Starting at the line with "Home (609, 174)" and going on through the line with "Naar de winkel (1038, 177)", reproduce each line in the records below exactly and nothing more.

Stored entries
___
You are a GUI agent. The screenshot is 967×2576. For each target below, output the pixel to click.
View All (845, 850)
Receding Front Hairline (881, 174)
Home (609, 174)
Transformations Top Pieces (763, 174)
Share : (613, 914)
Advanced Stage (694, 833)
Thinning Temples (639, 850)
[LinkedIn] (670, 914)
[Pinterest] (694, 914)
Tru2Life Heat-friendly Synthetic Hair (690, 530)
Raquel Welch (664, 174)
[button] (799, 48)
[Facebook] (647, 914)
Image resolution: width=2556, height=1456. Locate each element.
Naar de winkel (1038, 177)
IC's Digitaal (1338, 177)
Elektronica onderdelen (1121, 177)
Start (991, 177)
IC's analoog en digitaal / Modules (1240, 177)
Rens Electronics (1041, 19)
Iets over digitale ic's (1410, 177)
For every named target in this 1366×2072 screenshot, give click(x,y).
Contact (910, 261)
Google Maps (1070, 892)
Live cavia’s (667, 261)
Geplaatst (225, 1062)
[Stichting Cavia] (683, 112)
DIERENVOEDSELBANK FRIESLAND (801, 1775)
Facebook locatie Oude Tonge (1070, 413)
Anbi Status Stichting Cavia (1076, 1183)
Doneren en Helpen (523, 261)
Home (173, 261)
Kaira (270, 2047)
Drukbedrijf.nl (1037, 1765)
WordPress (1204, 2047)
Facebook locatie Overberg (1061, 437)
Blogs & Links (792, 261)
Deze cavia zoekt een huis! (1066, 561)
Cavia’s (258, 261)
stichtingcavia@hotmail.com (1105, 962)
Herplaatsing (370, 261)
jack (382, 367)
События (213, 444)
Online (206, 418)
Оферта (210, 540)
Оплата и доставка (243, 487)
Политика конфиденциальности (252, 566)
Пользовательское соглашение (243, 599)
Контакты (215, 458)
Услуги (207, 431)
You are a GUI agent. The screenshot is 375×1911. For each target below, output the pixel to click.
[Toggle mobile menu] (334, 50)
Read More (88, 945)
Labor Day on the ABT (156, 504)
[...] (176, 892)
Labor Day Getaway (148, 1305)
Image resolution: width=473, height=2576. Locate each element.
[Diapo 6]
___
▶ _Exercise response_
Home (609, 174)
Transformations Top Pieces (763, 174)
Share : (613, 914)
Advanced Stage (694, 833)
Thinning Temples (639, 850)
[LinkedIn] (670, 914)
[Pinterest] (694, 914)
Tru2Life Heat-friendly Synthetic Hair (690, 530)
Raquel Welch (664, 174)
[button] (799, 48)
[Facebook] (647, 914)
Image resolution: width=2556, height=1456. Locate each element.
Naar de winkel (1038, 177)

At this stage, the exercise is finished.